== Segment start ==

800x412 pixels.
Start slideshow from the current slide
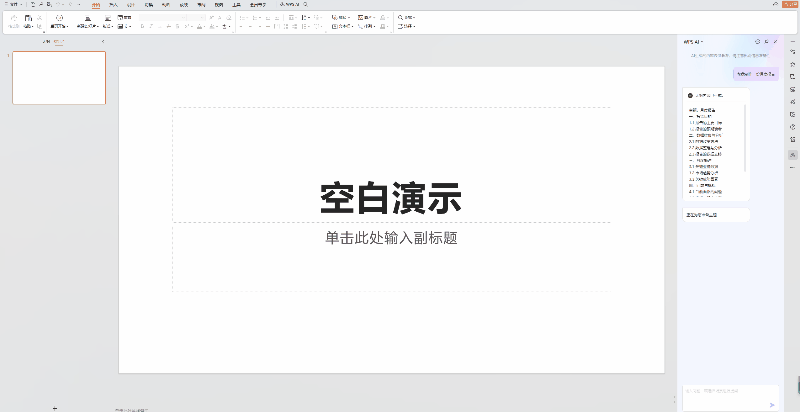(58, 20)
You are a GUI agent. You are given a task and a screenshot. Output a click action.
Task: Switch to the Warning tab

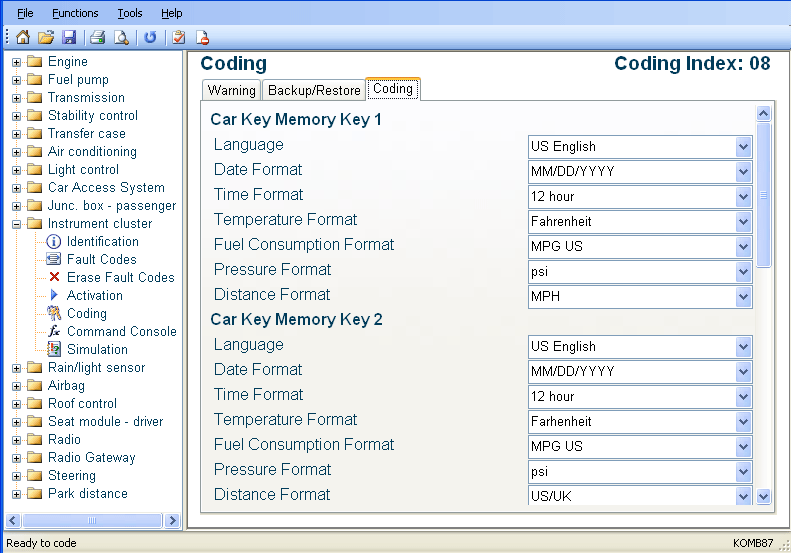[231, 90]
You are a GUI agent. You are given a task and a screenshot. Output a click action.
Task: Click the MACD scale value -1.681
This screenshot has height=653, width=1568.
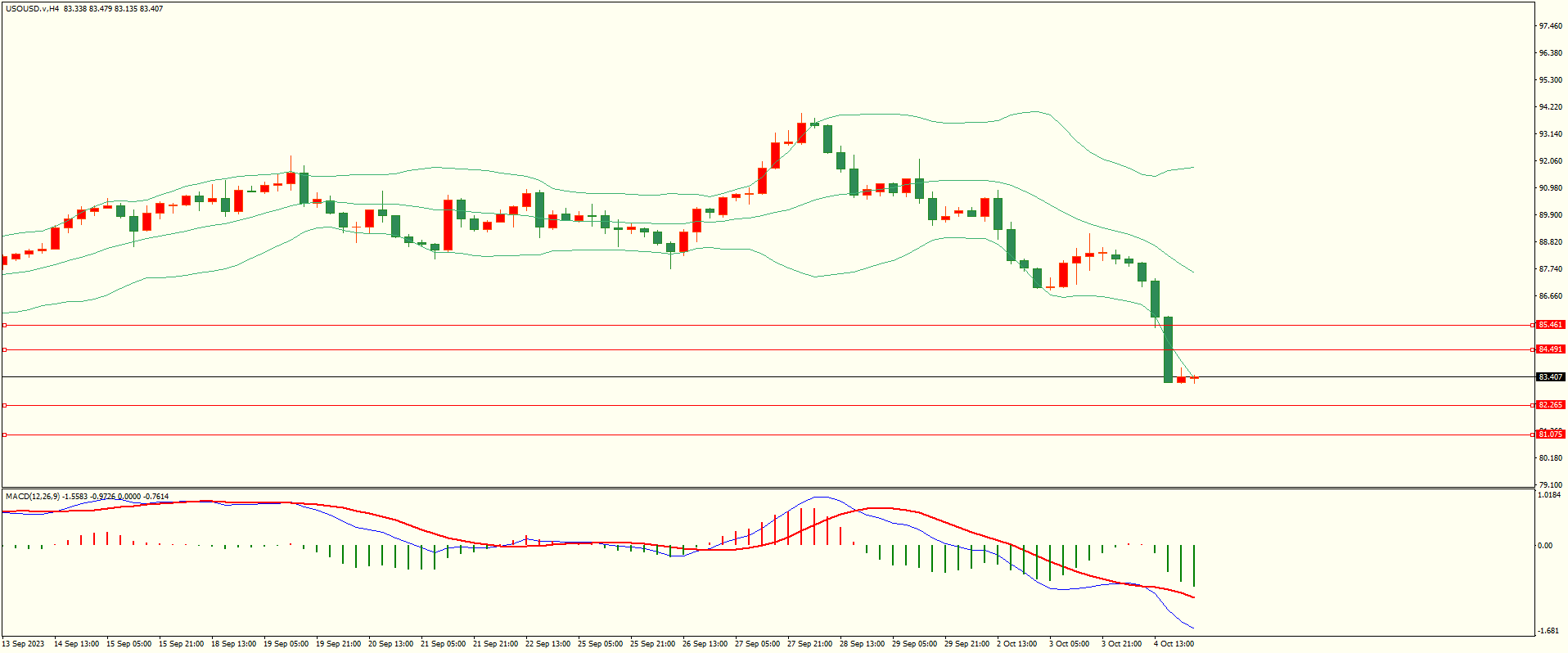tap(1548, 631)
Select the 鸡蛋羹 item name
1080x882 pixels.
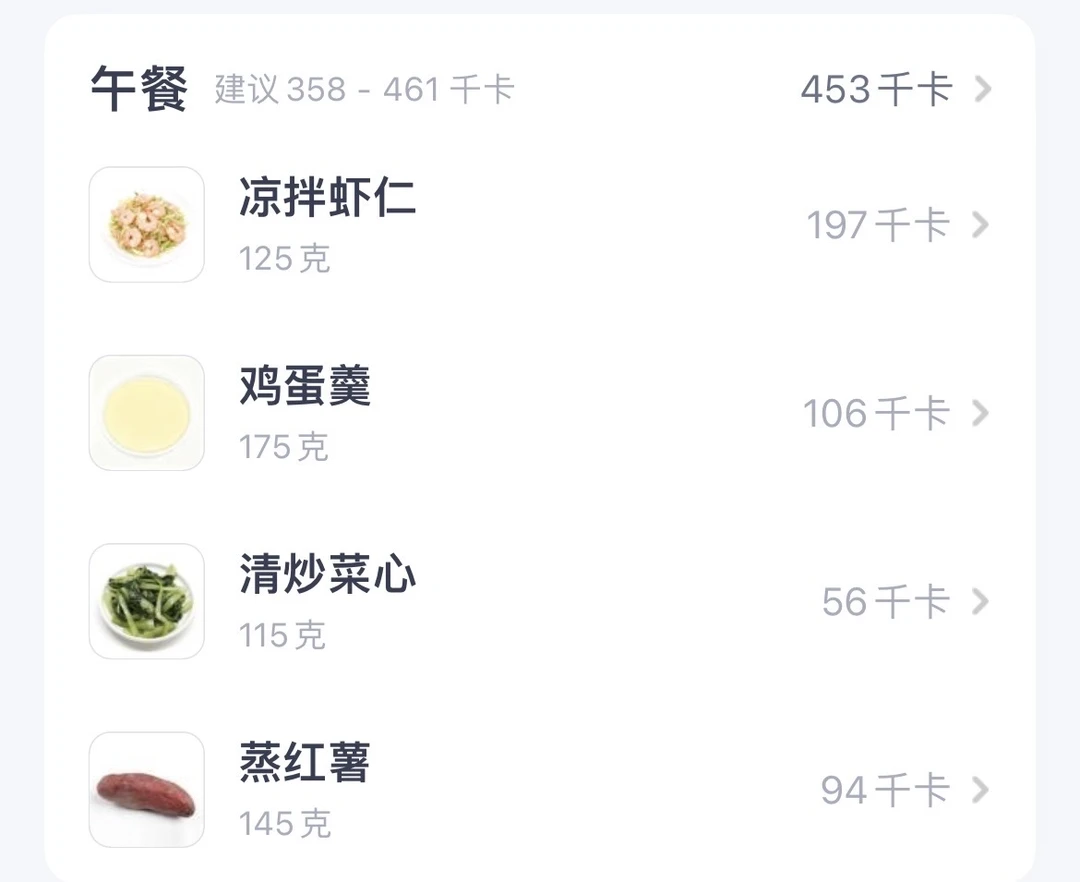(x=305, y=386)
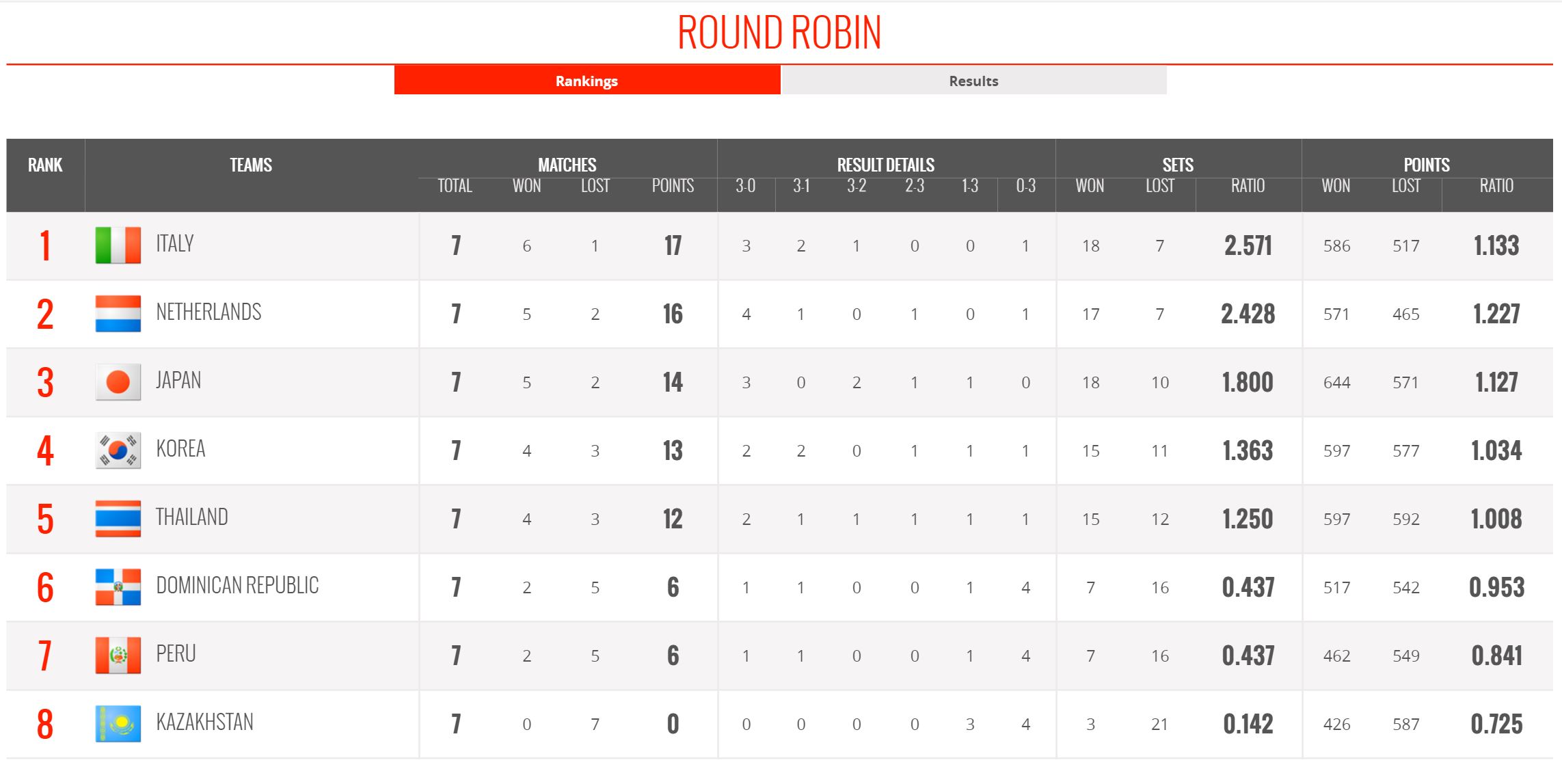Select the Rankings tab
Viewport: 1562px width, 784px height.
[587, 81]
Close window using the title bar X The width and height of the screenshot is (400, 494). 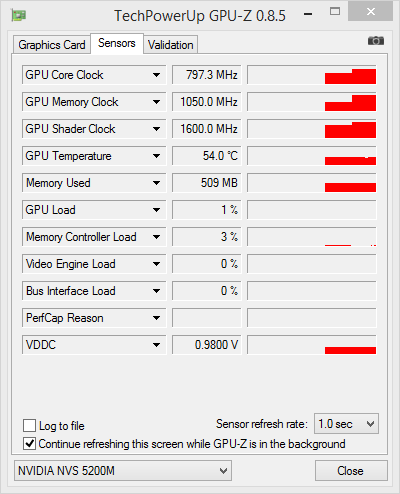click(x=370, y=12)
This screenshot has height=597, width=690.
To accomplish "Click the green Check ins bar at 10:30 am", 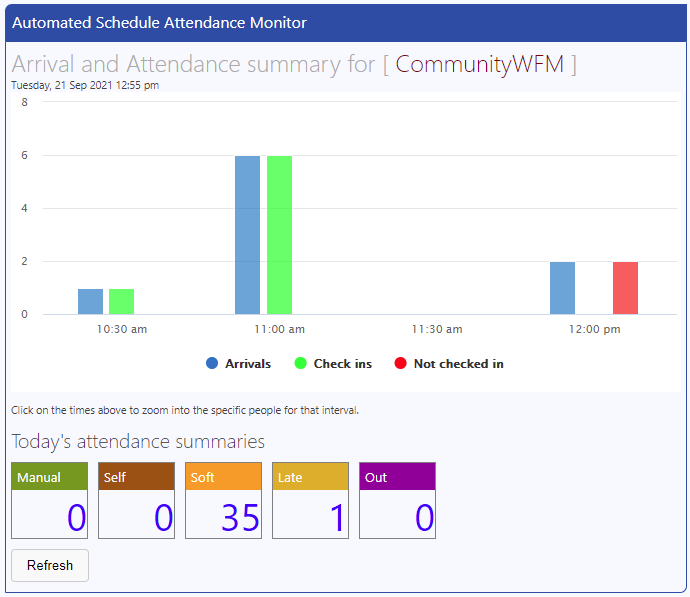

== Segment end ==

## Problem requirements
Starting with the first line of the material, print each line exactly until you have printed the line with "Select the 鸡蛋羹 item name", and skip the pictures.

## Task answer
800x412 pixels.
Start slideshow from the current slide
(58, 20)
You are a GUI agent. You are given a task and a screenshot. Output a click action.
Task: Switch to the Warning tab

[231, 90]
You are a GUI agent. You are given a task and a screenshot. Output a click action.
Task: Click the MACD scale value -1.681
This screenshot has height=653, width=1568.
tap(1548, 631)
Select the 鸡蛋羹 item name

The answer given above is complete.